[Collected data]

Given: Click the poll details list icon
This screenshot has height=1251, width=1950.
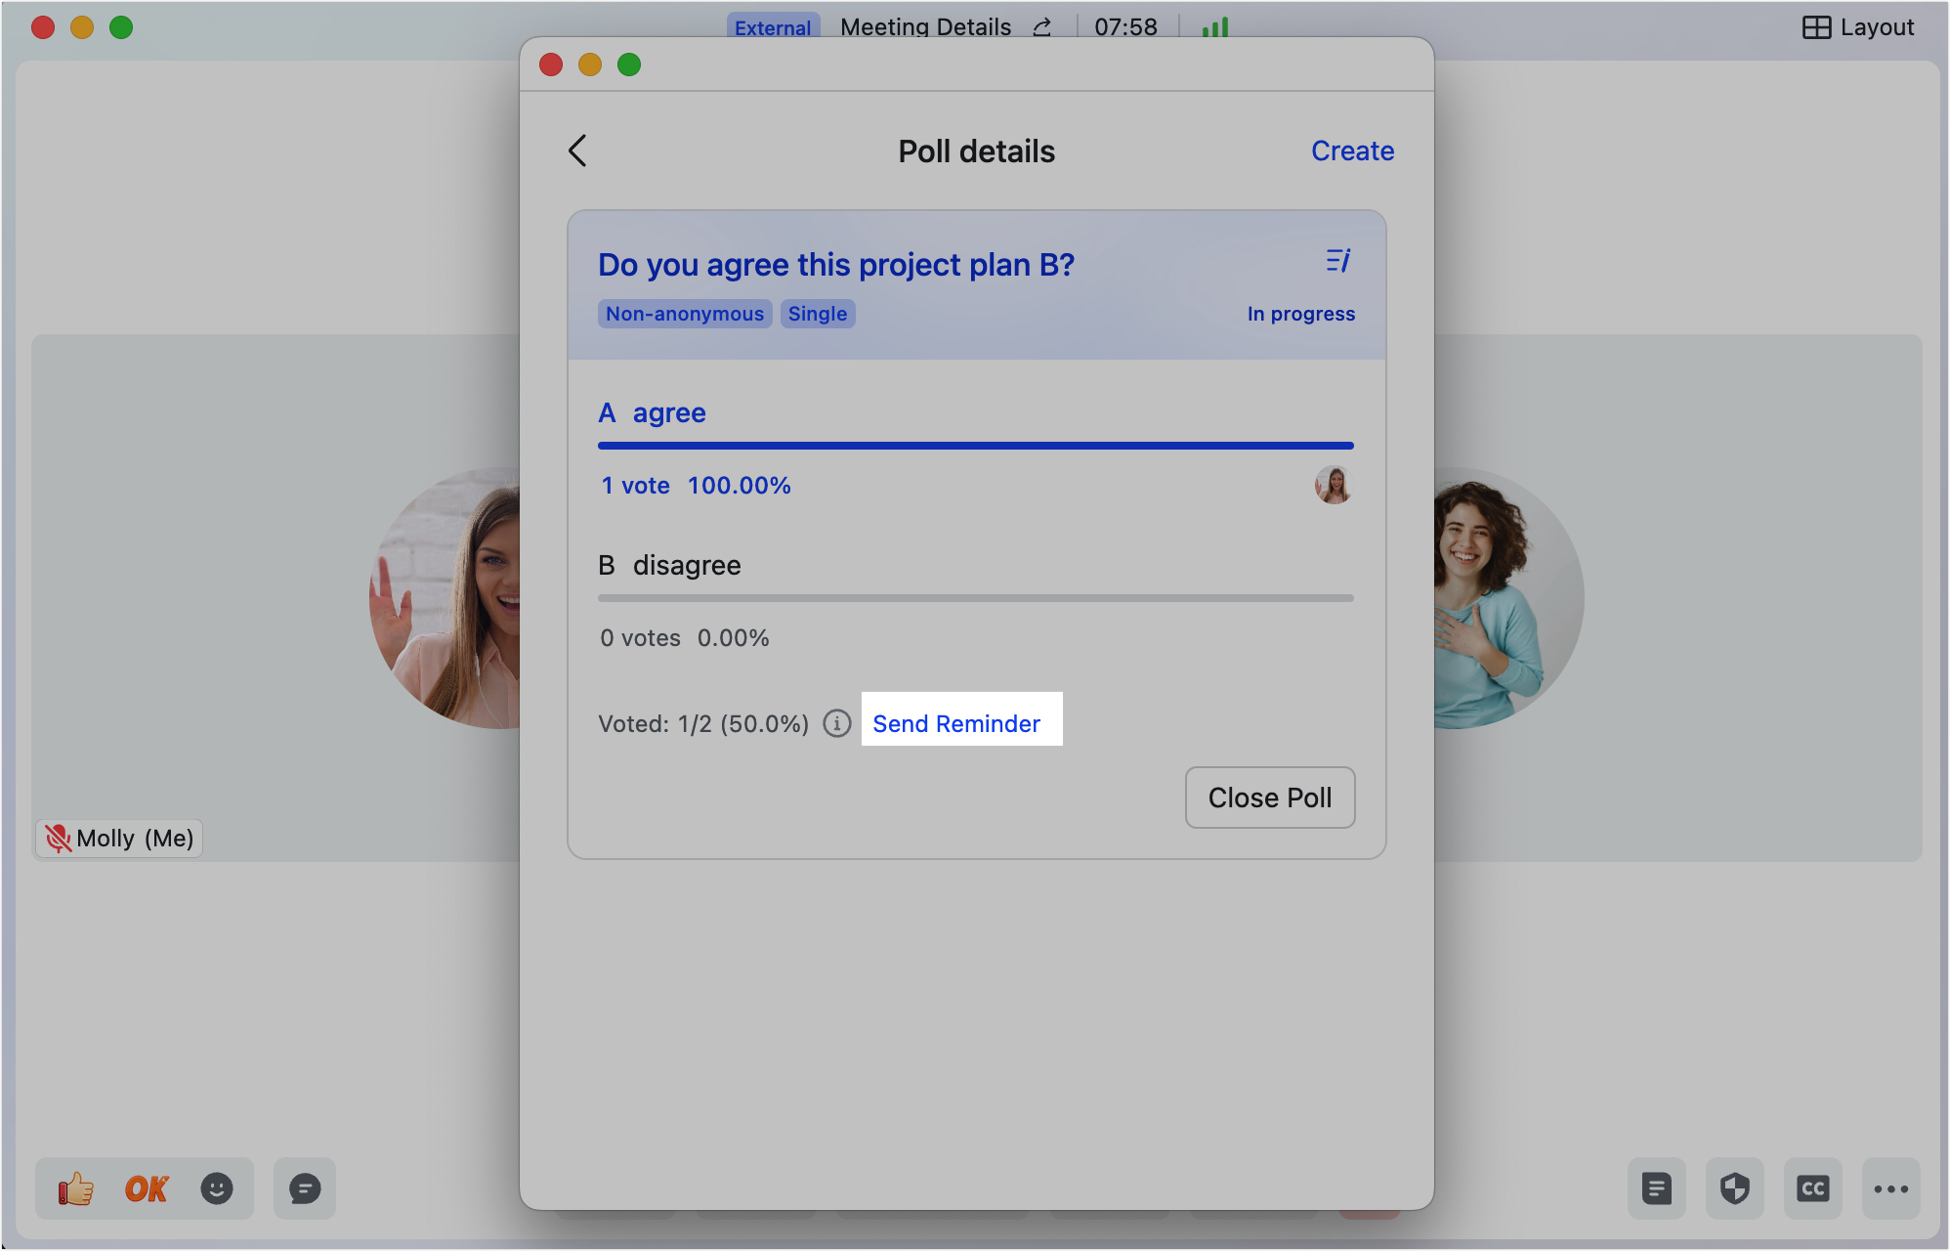Looking at the screenshot, I should (1338, 261).
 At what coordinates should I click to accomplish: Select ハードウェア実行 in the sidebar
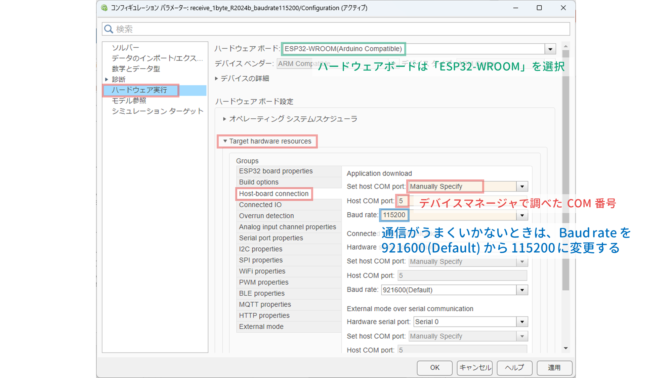pyautogui.click(x=139, y=90)
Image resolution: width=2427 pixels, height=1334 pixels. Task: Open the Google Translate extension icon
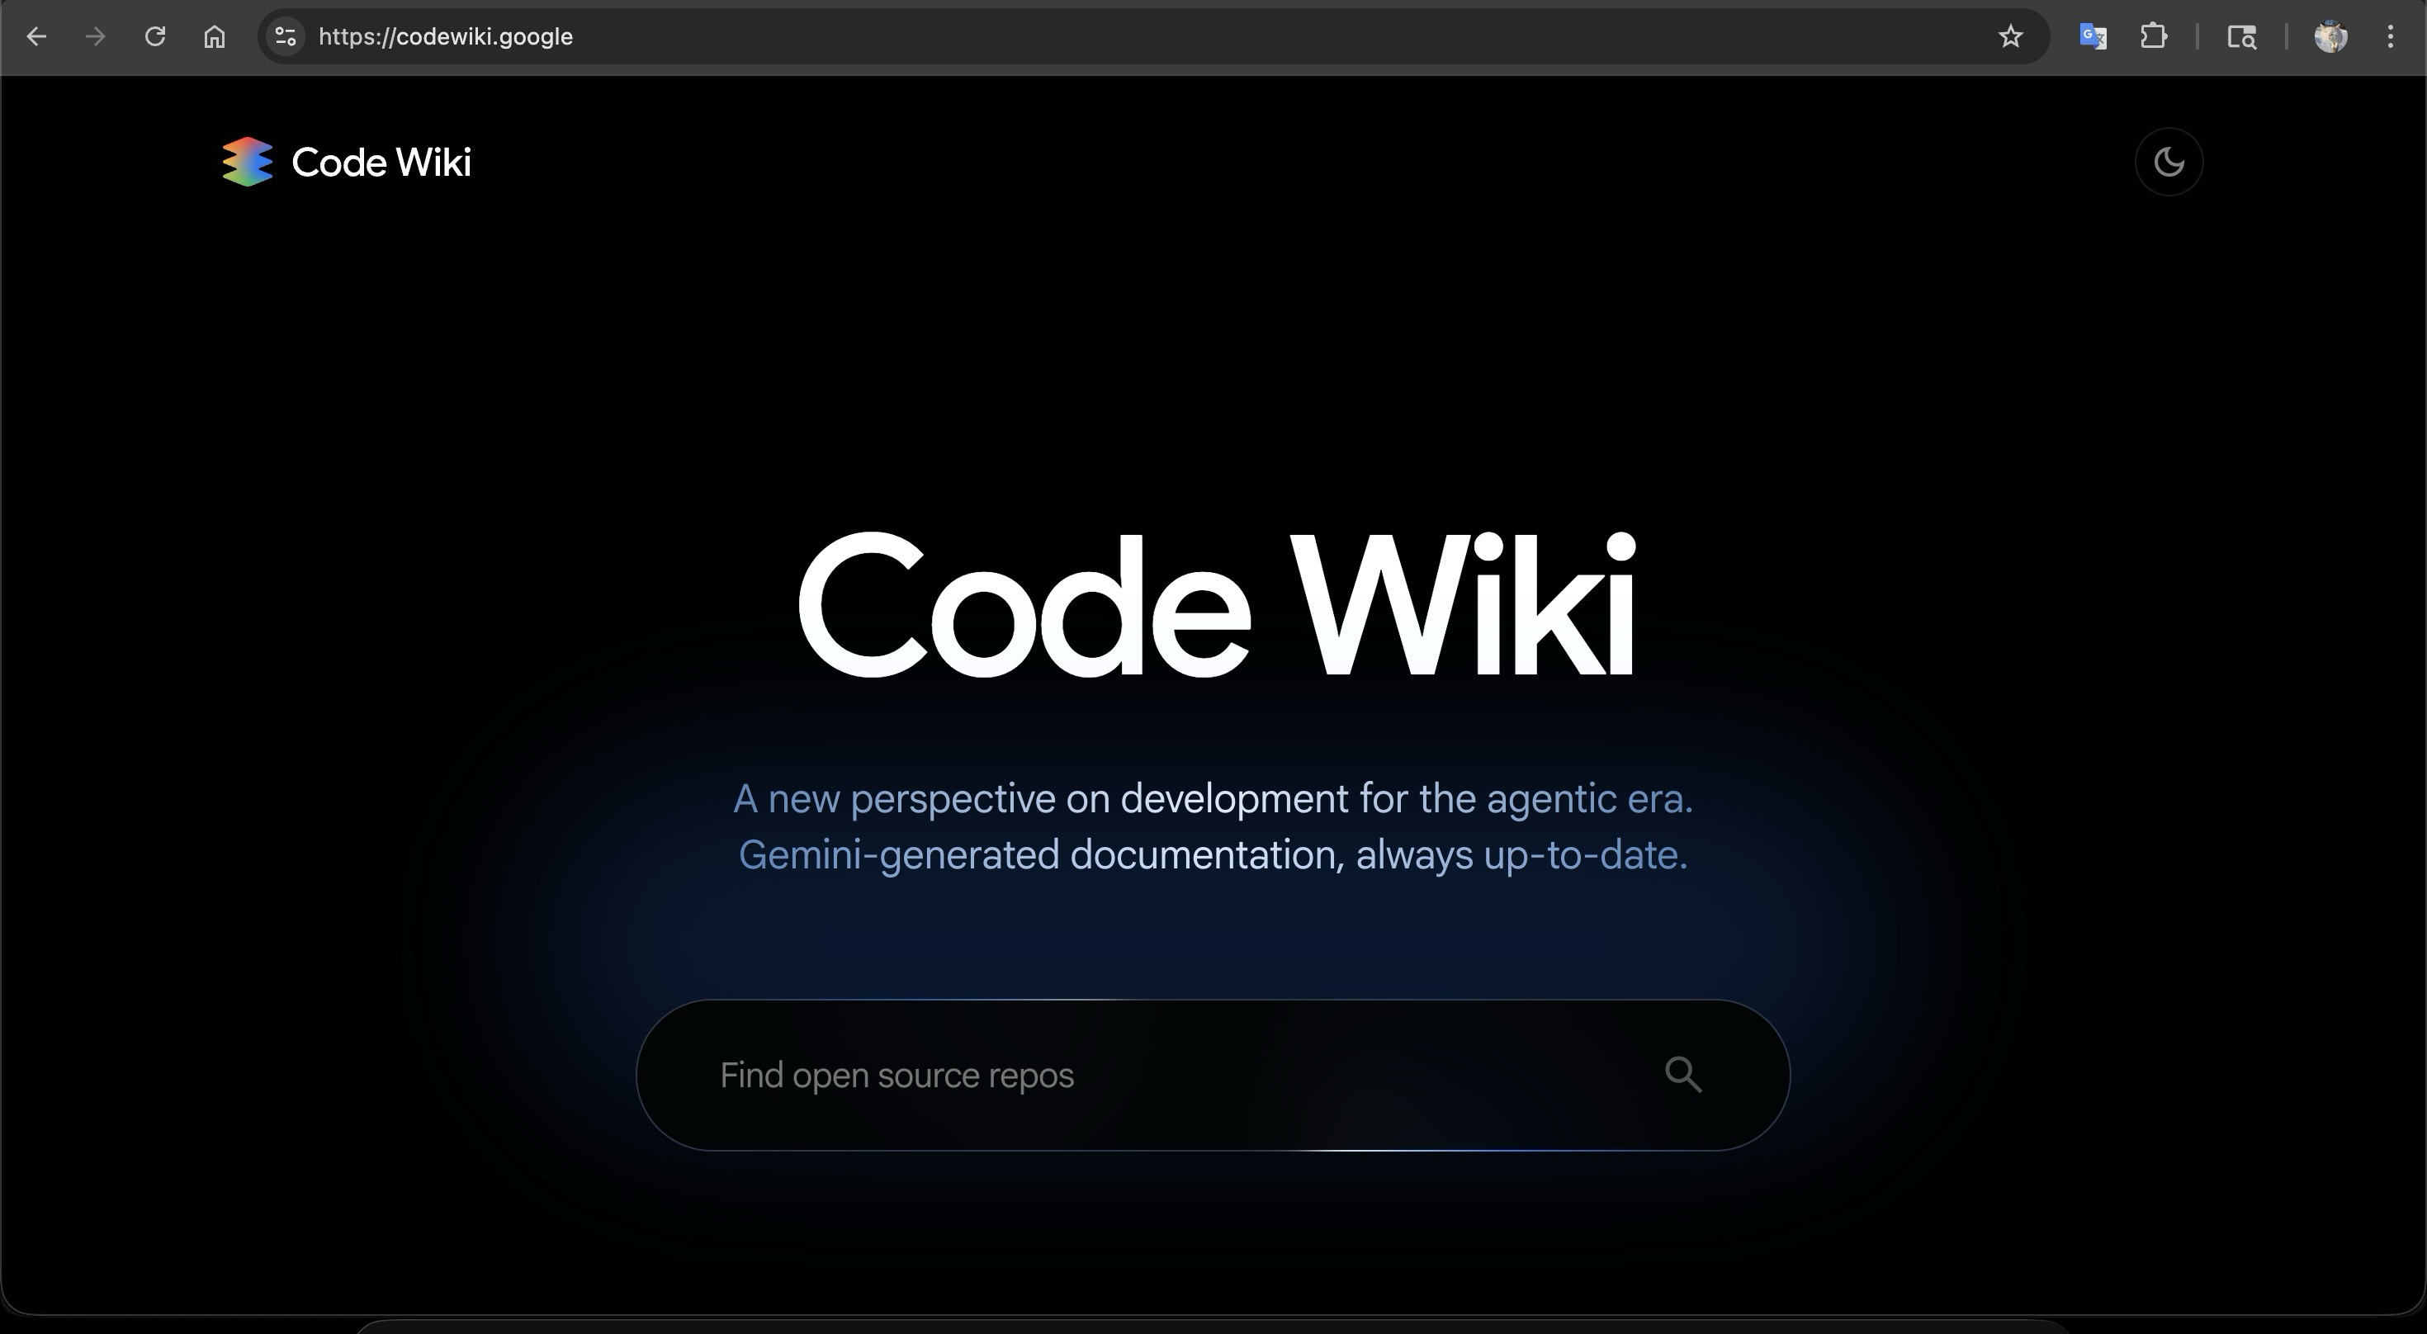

• TASK OBJECTIVE: Whenever a line in the entries holds the word "icon", copy that line.

• ANSWER SECTION:
Given: Click the poll details list icon
Image resolution: width=2427 pixels, height=1334 pixels. Task: Open the Google Translate extension icon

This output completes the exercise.